In such systems, one option is to pass a single Configuration object through to each component. To avoid even this, however, it’s sometimes appropriate to use a little bit of shared global state. As evil as shared global state usually is, configuration is (in my opinion) one valid use: since configuration is mostly read-only, it’s relatively unlikely to cause the sorts of problems that global values sometimes can. And having a global repository for configuration option can vastly reduce the amount of boilerplate threading-through needed to explicitly pass configuration from call to call.
To use global configuration, consider creating a configuration object in a well-known module (say, the root of a package). But since this object will be initialized at module load time, Confuse provides a LazyConfig object that loads your configuration files on demand instead of when the object is constructed. (Doing complicated stuff like parsing YAML at module load time is generally considered a Bad Idea.)

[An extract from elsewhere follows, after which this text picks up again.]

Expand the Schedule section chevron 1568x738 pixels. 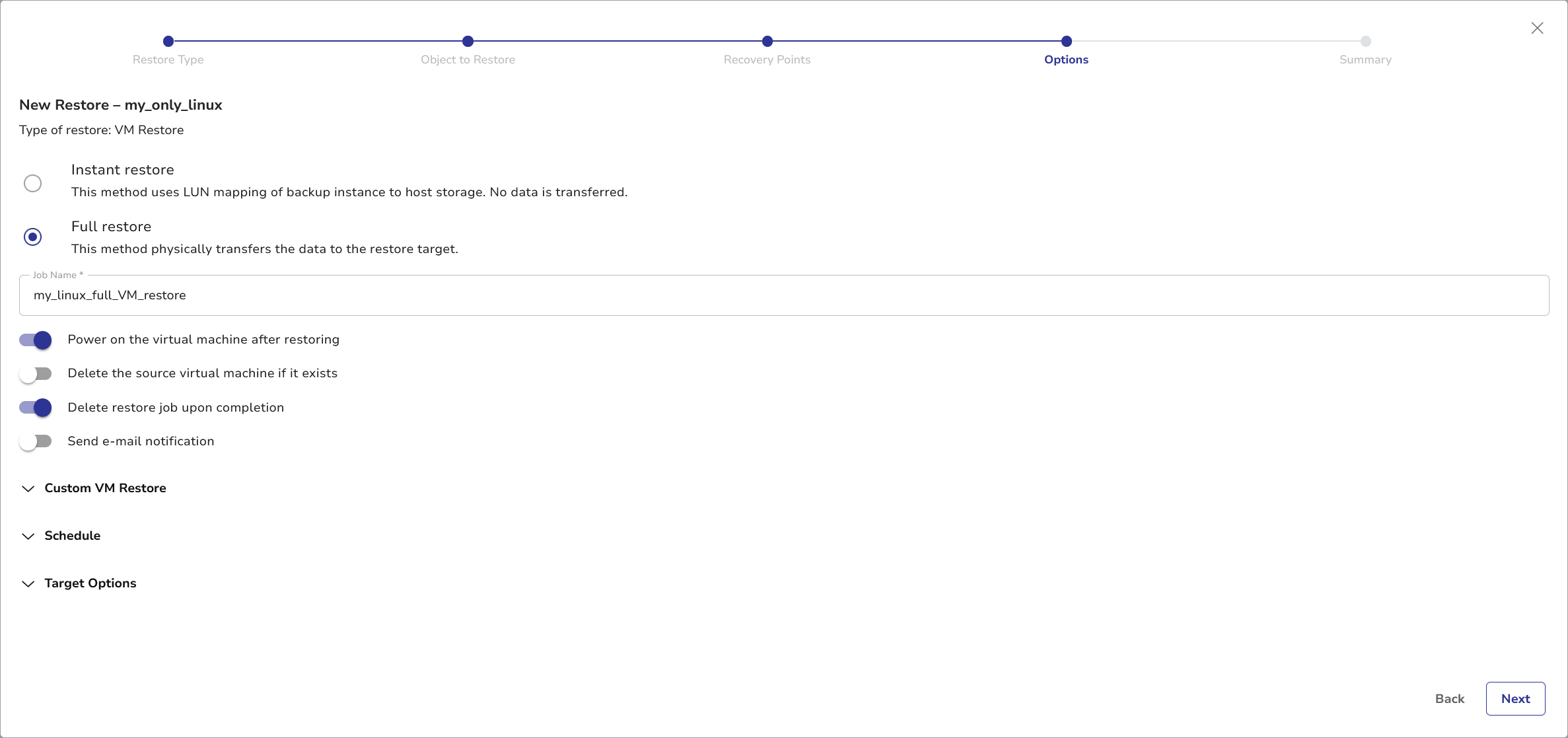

Global state can cause problems for unit testing. To alleviate this, consider adding code to your test fixtures (e.g., setUp in the unittest module) that clears out the global configuration before each test is run. Something like this:
config.clear()
config.read(user=False)
These lines will empty out the current configuration and then re-load the defaults (but not the user’s configuration files). Your tests can then modify the global configuration values without affecting other tests since these modifications will be cleared out before the next test runs.
Redaction
You can also mark certain configuration values as “sensitive” and avoid including them in output. Just set the redact flag:
config["key"].redact = True
Then flatten or dump the configuration like so:
config.dump(redact=True)
The resulting YAML will contain “key: REDACTED” instead of the original data.